In their book, Master Mathematics Teachers - Educational and Professional Excellence in Chinese Primary Schools authors Zhenzhen Miao, Christian Bokhove and David Reynolds aim to capture best mathematics teaching practices across 5 Chinese provinces: Anhui, Beijing, Jiangsu, Jiangxi and Tianjin.
The book is a practical guide and explores the mechanisms behind masterly teaching. In this extract for Teacher readers, the authors share how 3 teachers are using modelling to clearly define the goals and standards for students’ independent and group work.
Model the way for a shared discourse
Master teachers all clarify groupwork criteria or steps before students delve into the groupwork that might otherwise be less productive without clear goals and steps. It is with goals and standards clearly defined before independent/group work that fruitful outcomes can arise in the work of students and conceptual understanding can be built subsequently. Clear goals and standards are observable in all classrooms. In many cases, necessary thinking ‘tools’ are offered so that students can use these to express their thinking without having to invent one themselves.
The topic in Ms S’s class is to solve real-world problems that can be modelled with geometric progression where the common ratio is 2. The lesson starts with the word problem shown on the screen about a teacher trying to get in touch and inform 15 choir members of an urgent show to take place.
Before the class tap into the problem on their own, there is intensive class-wide brainstorming facilitated by the teacher on the key information and expectation of the problem and on the key strategies for solving it. After that, the teacher gives the class a final speedy formulation about the way in which they could represent their methods before they work independently on the task. She suggests the class use rectangles to represent the teacher in the problem and circles to represent the choir members, and label each line segment that connects a caller with a recipient with a number to represent the corresponding minute into the phone call.
Having thoroughly analysed the problem within the entire class, students are now equipped with clear representing tools, ready for attempting the problem on their own. Such representing methods work as a unified language for the class to describe solutions for the same problem.
It channels students’ thinking towards the mathematical patterns behind the problem and its solution. Without it, more time might be lost with everybody struggling to anchor their thinking on a clear representation that must, initially, be sensible to themselves and, later, to their peers in the class.
Similarly, in Ms T’s lesson on revision of areas of 2D shapes, before group work on revision notes, the teacher asks the class to structure their discussion with peers and cover three aspects: (1) the name of the shape they have drawn; (2) its area formula; (3) how the formula is deducted.
In many of the classrooms, there are shared conventions for student-to-student interactions at the class level, in addition to the widely existing peer interactions during groupwork. Students seem to have gotten used to inviting peers to answer their questions or comment on their solutions during whole-class time, without having the teacher step in or wasting any lesson time on transitioning. These conventions have been long established and are now part of the class culture.

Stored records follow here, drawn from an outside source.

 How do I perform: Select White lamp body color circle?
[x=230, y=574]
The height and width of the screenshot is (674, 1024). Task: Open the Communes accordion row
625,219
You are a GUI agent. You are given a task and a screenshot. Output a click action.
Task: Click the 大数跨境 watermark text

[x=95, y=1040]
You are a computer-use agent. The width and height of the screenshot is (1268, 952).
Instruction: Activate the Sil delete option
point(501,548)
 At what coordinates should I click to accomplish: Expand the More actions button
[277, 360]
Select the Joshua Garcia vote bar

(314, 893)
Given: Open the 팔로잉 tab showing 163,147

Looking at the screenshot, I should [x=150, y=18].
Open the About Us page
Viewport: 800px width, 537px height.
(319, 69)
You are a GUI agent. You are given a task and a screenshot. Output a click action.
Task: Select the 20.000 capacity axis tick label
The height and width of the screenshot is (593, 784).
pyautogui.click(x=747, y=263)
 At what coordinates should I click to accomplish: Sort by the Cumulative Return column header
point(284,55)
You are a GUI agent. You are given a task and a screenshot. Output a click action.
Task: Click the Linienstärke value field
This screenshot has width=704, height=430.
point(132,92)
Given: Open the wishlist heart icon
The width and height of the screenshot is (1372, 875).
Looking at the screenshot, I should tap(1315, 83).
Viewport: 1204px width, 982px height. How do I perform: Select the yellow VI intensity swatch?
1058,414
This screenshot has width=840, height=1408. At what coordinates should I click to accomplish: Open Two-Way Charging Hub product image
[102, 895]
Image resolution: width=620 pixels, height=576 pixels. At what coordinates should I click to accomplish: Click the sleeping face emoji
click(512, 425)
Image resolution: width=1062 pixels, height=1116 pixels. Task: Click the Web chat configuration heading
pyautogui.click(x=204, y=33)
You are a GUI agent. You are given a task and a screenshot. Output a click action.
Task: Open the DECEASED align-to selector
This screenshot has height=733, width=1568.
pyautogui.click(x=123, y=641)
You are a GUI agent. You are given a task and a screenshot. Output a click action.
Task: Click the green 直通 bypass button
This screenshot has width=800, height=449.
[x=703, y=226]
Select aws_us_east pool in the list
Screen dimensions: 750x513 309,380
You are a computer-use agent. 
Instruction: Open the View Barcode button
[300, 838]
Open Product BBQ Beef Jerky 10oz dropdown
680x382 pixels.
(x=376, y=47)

In Mr B’s lesson on problem solving, different students are invited to share with the class their solutions to two subtasks on finding best strategies for buying sportswear from a shop according to the specific requirements of the tasks. The second student, John, has written at the beginning of his solution a short paragraph in analysing the key information given in the task.
This is applauded by the class, where applauding seems to be a class convention whenever they find their peers have done something great. After the applause, the teacher asks the class, ‘What did you find in John’s work?’ This question leads to some of the students pointing out that John has given the task a clear analysis before solving it. The discourse convention we observed appears to be quite detailed, long-established and well carried out in the class.
Master Mathematics Teachers - Educational and Professional Excellence in Chinese Primary Schools by Zhenzhen Miao, Christian Bokhove and David Reynolds, published by Routledge, is available for free via the link.
Master teachers all clarify groupwork criteria or steps before students delve into the groupwork. Think about how you approach groupwork in your classroom. Do you ensure students are across the criteria? What other thinking ‘tools’ do you offer students who assist them in expressing their thinking?
In one classroom, the authors observed that applauding seems to be a class convention whenever they find their peers have done something great. How do you acknowledge student achievement in your classroom? Are there opportunities to involve students in this process?